ArgumentHackers Are Everywhere. Here’s How Scholars Can Find Them.

Published 27 February 2020

The world of cyber operations is full of hard national security choices. Ben Buchanan asks: “How do long-held ideas of counterintelligence, deterrence and deception apply in this new arena of competition? How does escalation work with hacking? Who carried out this intrusion, and what was the intention behind it? Most of all, what does any of this mean for geopolitics in the modern age, and how can scholars communicate that to policymakers?”

The world of cyber operations is full of hard national security choices. How do long-held ideas of counterintelligence, deterrence and deception apply in this new arena of competition? How does escalation work with hacking? Who carried out this intrusion, and what was the intention behind it?

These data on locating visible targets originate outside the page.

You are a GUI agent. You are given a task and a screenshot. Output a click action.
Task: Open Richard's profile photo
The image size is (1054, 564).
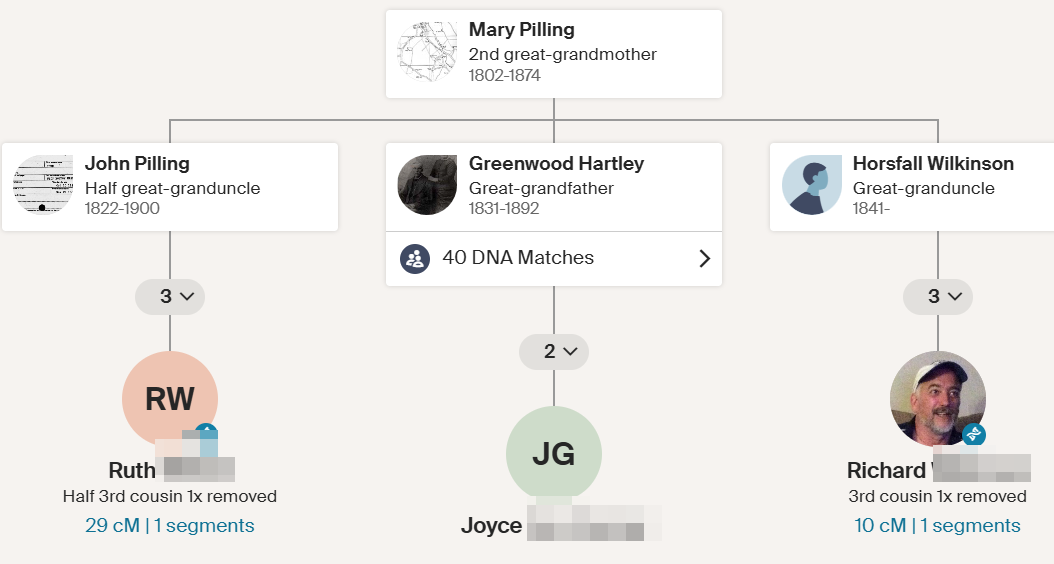pos(937,397)
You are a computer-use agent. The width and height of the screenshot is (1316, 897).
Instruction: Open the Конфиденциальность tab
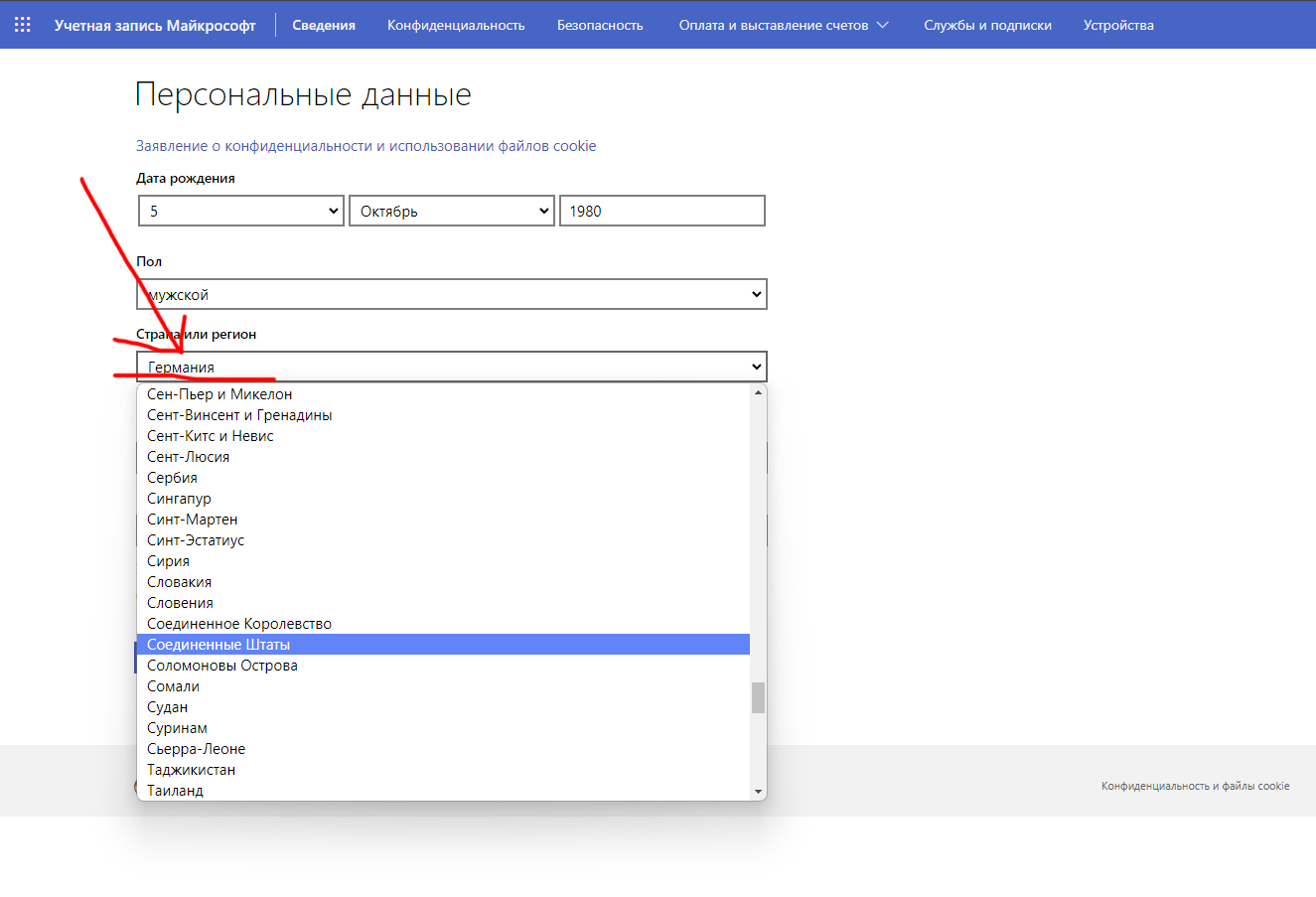pos(456,25)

Most of all, what does any of this mean for geopolitics in the modern age, and how can scholars communicate that to policymakers?

Ben Buchanan writes in Lawfare that there are different ways to approach these questions.

Some scholars have constructed intricate formal models that use game theory to predict how states will behave in cyberspace. Others have used surveys and war games, asking participants to imagine what they would do in various situations of crisis. Still others have expanded the aperture of study, creating vast catalogs of cyber incidents, even comparatively minor ones, and subjecting them to quantitative analysis. All these approaches are valid.

But I want to advocate for a different technique, one that does not replace the others but supplements them: Deeply study the hacks that have taken place. This case study method is out of vogue in political science, which has preferred large-n samples and regression models. But in the world of government hacking operations, where the notable public cases are only a few dozen in number, examining these cases in detail can offer insights that would otherwise be missed—or add support to theories that need it.

This is the approach that I took in my new book, The Hacker and the State, which examines how nations have competed in cyberspace over the past two decades.